STORED ROWS:
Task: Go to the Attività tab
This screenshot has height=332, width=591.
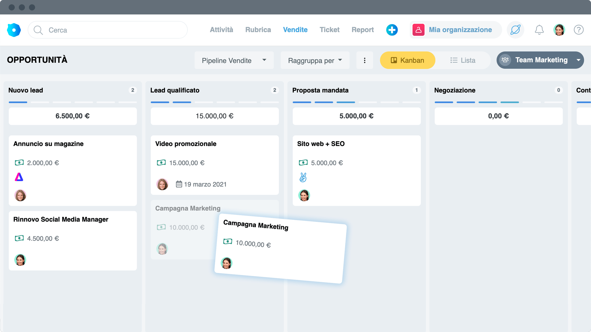Action: tap(221, 30)
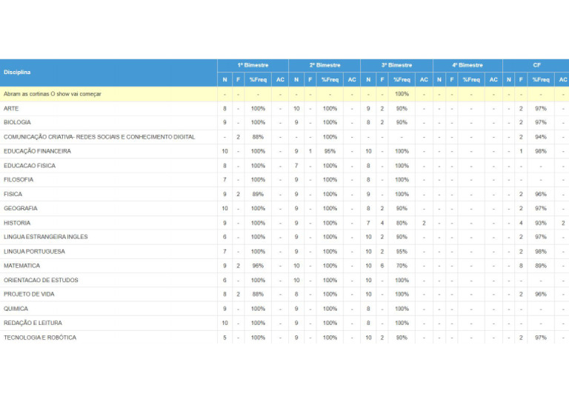Click the HISTORIA discipline name

(x=17, y=223)
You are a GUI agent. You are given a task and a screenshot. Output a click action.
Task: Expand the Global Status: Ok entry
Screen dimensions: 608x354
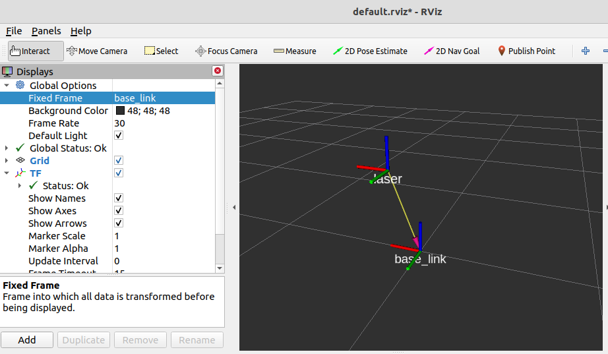click(7, 148)
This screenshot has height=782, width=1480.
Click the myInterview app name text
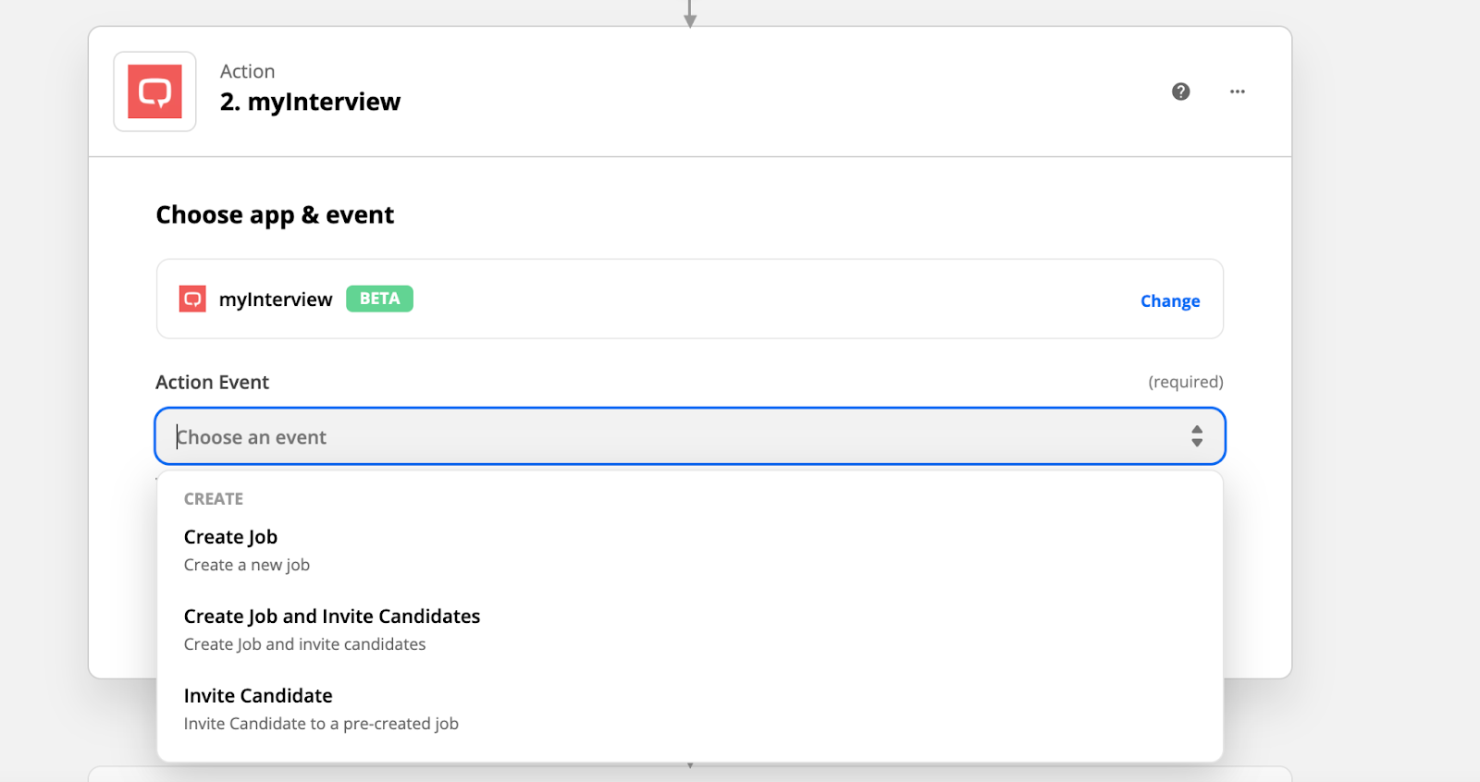[x=276, y=299]
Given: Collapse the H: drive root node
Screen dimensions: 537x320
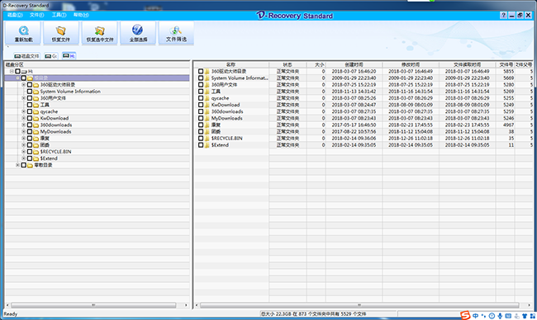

EXERCISE PROMPT: Reproduce the data above line for line, without altering any wording, and omit the pictures from your answer.

RESULT:
Task: Go to the Attività tab
This screenshot has height=332, width=591.
Action: tap(221, 30)
Click the HISTORIA discipline name

(x=17, y=223)
You are a GUI agent. You are given a task and a screenshot. Output a click action.
Task: Expand the Global Status: Ok entry
Screen dimensions: 608x354
click(7, 148)
This screenshot has height=782, width=1480.
Click the myInterview app name text
[x=276, y=299]
Given: Collapse the H: drive root node
Screen dimensions: 537x320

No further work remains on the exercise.